Where I have trouble with the OpenFlow story is where network researchers say 'okay, now we've built this, we'll also instrument it and use it for traffic for our research experiments, in separate traffic-engineered virtualized slices of the network'. It's a production networking environment enabling a business or university to function, where network researchers don't do support, and which and whose budget will pay for this stuff and deal with downtime mitigation, exactly? Even handwaving the technology implications away, it's an accounting difficulty. I suppose researchers could found a startup that will charge the university to maintain its network, while at the same time also getting research funding to do new, interesting, and exciting things to their paying customer's network. It's a win-win (well, if we don't look too closely at funding models) right up until the first major outage.
But with the recent formation of the Open Networking Foundation, we'll see multiple commercial suppliers providing ever-more-complex kit to support this site-as-router paradigm, with the usual subtle interoperability problems, a minimal common feature set and creative technical differentiation to market products and give unique selling points. Standards are good, but they can always be improved upon. At which point, we're back to a heterogenous multi-supplier network - but one with a lot more subtle interdependencies, requiring more support when things go wrong, as they do. Routing problems can now be trickier forwarding state and sync problems. But that's what support is for; you don't just install a network, you maintain one, and the support costs are a given.
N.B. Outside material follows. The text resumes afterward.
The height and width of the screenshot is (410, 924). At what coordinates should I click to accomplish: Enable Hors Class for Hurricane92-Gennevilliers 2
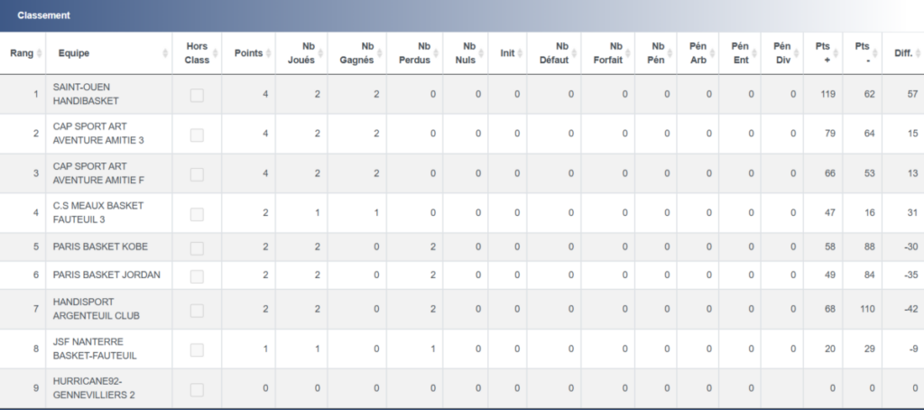(x=197, y=389)

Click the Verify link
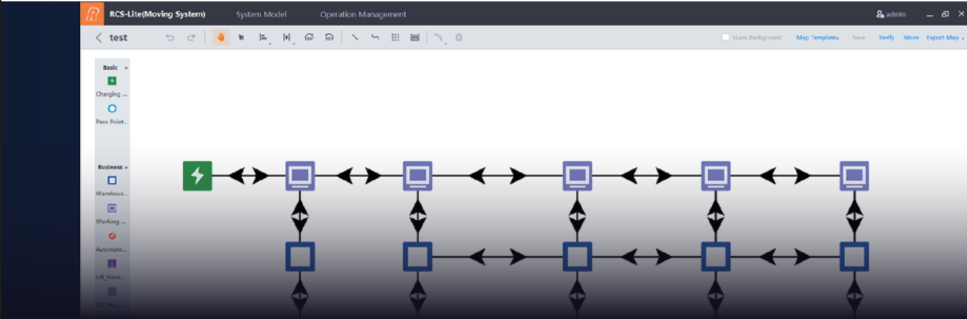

Meanwhile, the networking researchers remain locked out of the commercial kit for the sanity of the university administration, which is fine, because they've decided they can't do anything exciting with it anyway. Instead, they're off describing the problems with the status quo and winning new funding to look at distributed, fault-tolerant networking where there is no central control point. After all, you don't conquer complexity, you just shuffle it around.
This should be interesting.
L.
Plus ça change, plus c'est la même chose.